Fortunately, others are moving forward. See for example: The Quantum Nature of Drug-Receptor Interactions: Deuteration Changes Binding Affinities for Histamine Receptor Ligands (May 9, 2016) reported by John Hewitt on June 7, 2016 as: Using the ‘deuterium switch’ to understand how receptors work
…olfaction is probably the space where these deuterium switches and chiral switches most informatively converge to elucidate how receptors might operate. In fact, the authors explicitly highlight the fact that their histamine receptor model may have something to say about olfactory receptors. Importantly, both of these receptor classes belong to the so-called GPCR (G-protein coupled receptor) family that vertebrates use to detect odorants; half of our own 800 GPCRs are provisioned almost exclusively to olfaction.
The author’s main comments, here, center on the aromatic groups of molecules, features that are typically associated with delocalized electrons. For example, the imidazole ring of histidine (histamine’s the amino acid precursor) is aromatic at all pH values; four of its pi electrons form two double bonds and two from a nitrogen lone pair. The authors propose that a major fallout of deuteration is that the aromatic moiety shrinks the effective C–D distance relative to its C–H value. Aromatic C–H bonds act as proton donors and form weak hydrogen bonds with water molecules and proton acceptors at the receptor binding site.
My comment: Thanks for trying to help others to understand the overwhelming complexity, John Hewitt. I noticed that they cited “Molecular vibration-sensing component in Drosophila melanogaster olfaction,” which was co-authored by Luca Turin, but these authors failed to link cell type differentiation from all invertebrates to all vertebrates via what is known about nutritional epigenetics, microRNA flanking sequences, RNA methylation, the innate immune system, supercoiled DNA, behavior, and consciousness.
Others may want to see “Dose-Dependent Effects of the Clinical Anesthetic Isoflurane on Octopus vulgaris: A Contribution to Cephalopod Welfare” and other works by Anna Di Cosmo’s group. Michael Crawford’s group has also made progress by ignoring claims about “quantum Darwinism” and focusing on the energy-dependent de novo creation of GPCRs, like olfactory receptor genes. See for example: A quantum theory for the irreplaceable role of docosahexaenoic acid in neural cell signalling throughout evolution
For comparison, see: Periodic Scarred States in Open Quantum Dots as Evidence of Quantum Darwinism
It describes the transition from quantum to classical world as a “decoherence” process that involves a kind of evolutionary progression somewhat analogous to Charles Darwin’s concept of natural selection.

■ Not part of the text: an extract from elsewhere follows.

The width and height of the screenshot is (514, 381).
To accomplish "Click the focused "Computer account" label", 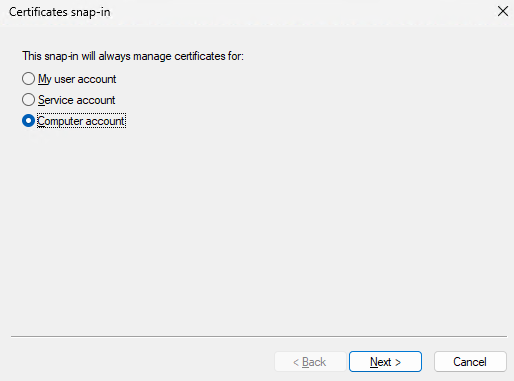I will (81, 121).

My comment: I’ve mentioned repeatedly that serious scientists have always had the choice to stop investigating claims that Feedback loops link odor and pheromone signaling with reproduction in species from microbes to humans.
SARCASM ALERT: Why should pseudoscientists be the only people who accept the claim that mutations and natural selection replaced the sun’s biological energy as the anti-entropic source that links ultraviolet light to prevention of virus-driven energy theft in all living genera via decoherence in the context of “…a kind of evolutionary progression”? The pseudoscientists need only continue to ignore that fact that Darwin insisted that they ensure “conditions of life” were considered before natural selection.
Darwin’s “conditions of life” are energy-dependent and controlled by the physiology of reproduction. There is no experimental evidence of biologically-based cause and effect that links the energy-dependent physiology of reproduction from mutations to the diversity of morphological phenotypes and all experimental evidence of biologically-based cause and effect links energy-dependent RNA methylation from the innate immune system to supercoiled DNA.